Coordinate data for items
▼

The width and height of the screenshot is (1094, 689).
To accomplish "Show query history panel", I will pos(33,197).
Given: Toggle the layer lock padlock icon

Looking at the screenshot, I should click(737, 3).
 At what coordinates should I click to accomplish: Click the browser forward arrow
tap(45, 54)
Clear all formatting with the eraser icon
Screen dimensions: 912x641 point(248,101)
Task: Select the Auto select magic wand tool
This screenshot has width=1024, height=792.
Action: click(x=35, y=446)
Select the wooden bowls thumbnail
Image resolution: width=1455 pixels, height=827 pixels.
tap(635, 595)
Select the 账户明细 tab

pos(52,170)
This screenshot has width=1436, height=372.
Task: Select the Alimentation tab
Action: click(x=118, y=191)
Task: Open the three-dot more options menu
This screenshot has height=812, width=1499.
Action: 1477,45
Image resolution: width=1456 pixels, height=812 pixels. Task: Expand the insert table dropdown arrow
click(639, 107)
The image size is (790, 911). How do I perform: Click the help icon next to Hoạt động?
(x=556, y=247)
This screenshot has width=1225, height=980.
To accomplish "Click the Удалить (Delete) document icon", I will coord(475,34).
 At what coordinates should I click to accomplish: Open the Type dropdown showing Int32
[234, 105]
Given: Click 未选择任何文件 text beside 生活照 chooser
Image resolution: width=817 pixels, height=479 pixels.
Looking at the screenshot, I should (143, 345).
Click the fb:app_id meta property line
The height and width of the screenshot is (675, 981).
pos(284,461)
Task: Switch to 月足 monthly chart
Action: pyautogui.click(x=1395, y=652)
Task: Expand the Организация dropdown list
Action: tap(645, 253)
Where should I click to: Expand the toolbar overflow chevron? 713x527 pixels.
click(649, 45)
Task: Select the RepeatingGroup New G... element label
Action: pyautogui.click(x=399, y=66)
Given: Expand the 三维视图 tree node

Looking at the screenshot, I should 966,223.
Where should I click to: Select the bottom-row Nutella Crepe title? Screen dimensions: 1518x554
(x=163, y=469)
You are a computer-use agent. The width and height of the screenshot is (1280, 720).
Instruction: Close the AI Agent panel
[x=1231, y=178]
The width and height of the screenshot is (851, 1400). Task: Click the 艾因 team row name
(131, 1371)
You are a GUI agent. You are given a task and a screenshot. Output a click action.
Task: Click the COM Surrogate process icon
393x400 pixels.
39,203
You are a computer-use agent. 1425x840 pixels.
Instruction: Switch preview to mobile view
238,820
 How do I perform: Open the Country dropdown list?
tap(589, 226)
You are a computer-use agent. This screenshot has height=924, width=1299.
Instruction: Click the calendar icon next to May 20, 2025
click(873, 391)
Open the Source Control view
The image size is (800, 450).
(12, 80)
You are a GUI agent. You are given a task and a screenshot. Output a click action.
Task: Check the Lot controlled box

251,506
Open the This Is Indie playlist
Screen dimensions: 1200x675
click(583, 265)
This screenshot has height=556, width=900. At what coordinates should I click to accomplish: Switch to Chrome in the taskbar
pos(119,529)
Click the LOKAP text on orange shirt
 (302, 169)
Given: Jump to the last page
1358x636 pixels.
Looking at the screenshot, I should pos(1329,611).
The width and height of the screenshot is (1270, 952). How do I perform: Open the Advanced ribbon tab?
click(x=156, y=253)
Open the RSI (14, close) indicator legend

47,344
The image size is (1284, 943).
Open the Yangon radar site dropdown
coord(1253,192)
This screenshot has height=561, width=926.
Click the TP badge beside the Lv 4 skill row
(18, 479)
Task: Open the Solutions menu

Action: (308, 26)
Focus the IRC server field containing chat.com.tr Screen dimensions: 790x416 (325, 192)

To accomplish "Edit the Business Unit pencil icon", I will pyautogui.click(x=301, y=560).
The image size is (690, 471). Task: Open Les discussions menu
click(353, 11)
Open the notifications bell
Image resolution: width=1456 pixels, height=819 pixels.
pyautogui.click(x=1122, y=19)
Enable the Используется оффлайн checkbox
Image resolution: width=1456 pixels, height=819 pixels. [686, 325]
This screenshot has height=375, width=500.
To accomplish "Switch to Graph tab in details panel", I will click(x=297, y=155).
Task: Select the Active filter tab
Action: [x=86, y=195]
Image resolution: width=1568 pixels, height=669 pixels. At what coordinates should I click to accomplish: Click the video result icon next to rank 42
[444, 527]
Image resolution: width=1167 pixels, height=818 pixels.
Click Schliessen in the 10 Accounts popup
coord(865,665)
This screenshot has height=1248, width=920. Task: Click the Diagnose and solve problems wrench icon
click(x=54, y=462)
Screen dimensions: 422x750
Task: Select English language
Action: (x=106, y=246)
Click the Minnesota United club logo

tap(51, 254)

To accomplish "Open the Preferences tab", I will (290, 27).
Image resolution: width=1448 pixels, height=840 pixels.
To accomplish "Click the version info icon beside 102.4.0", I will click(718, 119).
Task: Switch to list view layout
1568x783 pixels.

▲

Repeat all of the lines above, replacing "Where should I click to" with "Where do I click to" and keeping everything else the same.

*Solution to this exercise*.
The width and height of the screenshot is (1094, 689).
To accomplish "Show query history panel", I will pos(33,197).
Given: Toggle the layer lock padlock icon

Looking at the screenshot, I should click(737, 3).
 At what coordinates should I click to accomplish: Click the browser forward arrow
tap(45, 54)
Clear all formatting with the eraser icon
Screen dimensions: 912x641 point(248,101)
Task: Select the Auto select magic wand tool
This screenshot has width=1024, height=792.
Action: click(x=35, y=446)
Select the wooden bowls thumbnail
Image resolution: width=1455 pixels, height=827 pixels.
tap(635, 595)
Select the 账户明细 tab

pos(52,170)
This screenshot has width=1436, height=372.
Task: Select the Alimentation tab
Action: click(x=118, y=191)
Task: Open the three-dot more options menu
This screenshot has height=812, width=1499.
Action: 1477,45
Image resolution: width=1456 pixels, height=812 pixels. Task: Expand the insert table dropdown arrow
click(639, 107)
The image size is (790, 911). How do I perform: Click the help icon next to Hoạt động?
(x=556, y=247)
This screenshot has width=1225, height=980.
To accomplish "Click the Удалить (Delete) document icon", I will coord(475,34).
 At what coordinates should I click to accomplish: Open the Type dropdown showing Int32
[234, 105]
Given: Click 未选择任何文件 text beside 生活照 chooser
Image resolution: width=817 pixels, height=479 pixels.
Looking at the screenshot, I should (143, 345).
Click the fb:app_id meta property line
The height and width of the screenshot is (675, 981).
pos(284,461)
Task: Switch to 月足 monthly chart
Action: pyautogui.click(x=1395, y=652)
Task: Expand the Организация dropdown list
Action: tap(645, 253)
Where do I click to: Expand the toolbar overflow chevron? 713x527 pixels.
click(649, 45)
Task: Select the RepeatingGroup New G... element label
Action: pyautogui.click(x=399, y=66)
Given: Expand the 三维视图 tree node

Looking at the screenshot, I should 966,223.
Where do I click to: Select the bottom-row Nutella Crepe title? Screen dimensions: 1518x554
(x=163, y=469)
You are a computer-use agent. The width and height of the screenshot is (1280, 720).
Instruction: Close the AI Agent panel
[x=1231, y=178]
The width and height of the screenshot is (851, 1400). Task: Click the 艾因 team row name
(131, 1371)
You are a GUI agent. You are given a task and a screenshot. Output a click action.
Task: Click the COM Surrogate process icon
393x400 pixels.
39,203
You are a computer-use agent. 1425x840 pixels.
Instruction: Switch preview to mobile view
238,820
 How do I perform: Open the Country dropdown list?
tap(589, 226)
You are a computer-use agent. This screenshot has height=924, width=1299.
Instruction: Click the calendar icon next to May 20, 2025
click(873, 391)
Open the Source Control view
The image size is (800, 450).
(12, 80)
You are a GUI agent. You are given a task and a screenshot. Output a click action.
Task: Check the Lot controlled box

251,506
Open the This Is Indie playlist
Screen dimensions: 1200x675
click(583, 265)
This screenshot has height=556, width=900. At what coordinates should I click to accomplish: Switch to Chrome in the taskbar
pos(119,529)
Click the LOKAP text on orange shirt
 (302, 169)
Given: Jump to the last page
1358x636 pixels.
Looking at the screenshot, I should pos(1329,611).
The width and height of the screenshot is (1270, 952). How do I perform: Open the Advanced ribbon tab?
click(x=156, y=253)
Open the RSI (14, close) indicator legend

47,344
The image size is (1284, 943).
Open the Yangon radar site dropdown
coord(1253,192)
This screenshot has height=561, width=926.
Click the TP badge beside the Lv 4 skill row
(18, 479)
Task: Open the Solutions menu

Action: (308, 26)
Focus the IRC server field containing chat.com.tr Screen dimensions: 790x416 (325, 192)

To accomplish "Edit the Business Unit pencil icon", I will pyautogui.click(x=301, y=560).
The image size is (690, 471). Task: Open Les discussions menu
click(353, 11)
Open the notifications bell
Image resolution: width=1456 pixels, height=819 pixels.
pyautogui.click(x=1122, y=19)
Enable the Используется оффлайн checkbox
Image resolution: width=1456 pixels, height=819 pixels. [686, 325]
This screenshot has height=375, width=500.
To accomplish "Switch to Graph tab in details panel", I will click(x=297, y=155).
Task: Select the Active filter tab
Action: [x=86, y=195]
Image resolution: width=1568 pixels, height=669 pixels. At what coordinates should I click to accomplish: Click the video result icon next to rank 42
[444, 527]
Image resolution: width=1167 pixels, height=818 pixels.
Click Schliessen in the 10 Accounts popup
coord(865,665)
This screenshot has height=1248, width=920. Task: Click the Diagnose and solve problems wrench icon
click(x=54, y=462)
Screen dimensions: 422x750
Task: Select English language
Action: (x=106, y=246)
Click the Minnesota United club logo

tap(51, 254)

To accomplish "Open the Preferences tab", I will (290, 27).
Image resolution: width=1448 pixels, height=840 pixels.
To accomplish "Click the version info icon beside 102.4.0", I will click(718, 119).
Task: Switch to list view layout
1568x783 pixels.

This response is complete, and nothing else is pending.